Adam Raphael, editor, Good Hotel Guide
Boutique is one of the more overused words in the hotel lexicon. At the Good Hotel Guide we believe that irrespective of what it calls itself, a good hotel stands on its own merits. Big chains do their own thing, small owner-managed hotels in which the Guide specialises, play a different tune. I don’t believe that small boutique hotels have anything to fear from competition from the big chains; different markets, different styles, different customers.
Peter Hancock, chief executive, Pride of Britain Hotels
No, I don’t think the concept of stylish luxury hotels with a modern twist will be diluted by these new brands at all, but the actual term ‘boutique’ is already being abused so that over time it will mean less to consumers.
Shara Ross, general manager, Hotel Felix
No there is little danger; creating a boutique hotel takes more than shades of taupe, a bold colour splash and a few art pieces. Whilst imitation is the highest form of flattery it is difficult to understand how in an effort to move away from blandness, chain hotels so used to rolling out concepts can allow a hotel to breathe organically. A boutique hotel has to have more than forced style. Warmth, personality and soul stemming from private ownership is what hotel chains find hard to capture and the savvy traveller is able to spot carbon copy a mile off.
Martin Edwards, general manager, Adnams Hotels
Hotels are certainly not one size fits all, and I would say that during my years in the hospitality industry I have witnessed guests develop loyalty to either a brand or privately owned hotels. Over the years, as these properties have evolved, the guests have stayed loyal. Boutique is synonymous with great service and fantastic food, with menus that reflect provenance and seasonality, thus allowing for greater individuality and personality, whereas with big brands you can rely on them delivering a consistent offering. Will the big brands dilute the boutique model? No, there is space in the market for both and a varied offering can only benefit the industry as a whole by providing greater customer choice.

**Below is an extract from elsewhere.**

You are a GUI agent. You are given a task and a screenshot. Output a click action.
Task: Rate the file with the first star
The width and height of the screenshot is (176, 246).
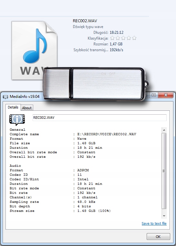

George Watkins, proprietor, Castle House Hereford
No, definitely not. I don’t think you can beat an independently-owned hotel. In my experience, many guests say they can tell immediately if the hotel is privately-owned or part of a chain. We have a fantastic team at Castle House that is able to respond to guests immediately, without having first to check with a hierarchy, when something needs to be done or fixed. We have the time to personally get to know and care for our guests and can be individual and unique, without having to follow some corporate ‘design lifestyle’ line, drawn up by an HQ which could be based in a totally different hemisphere.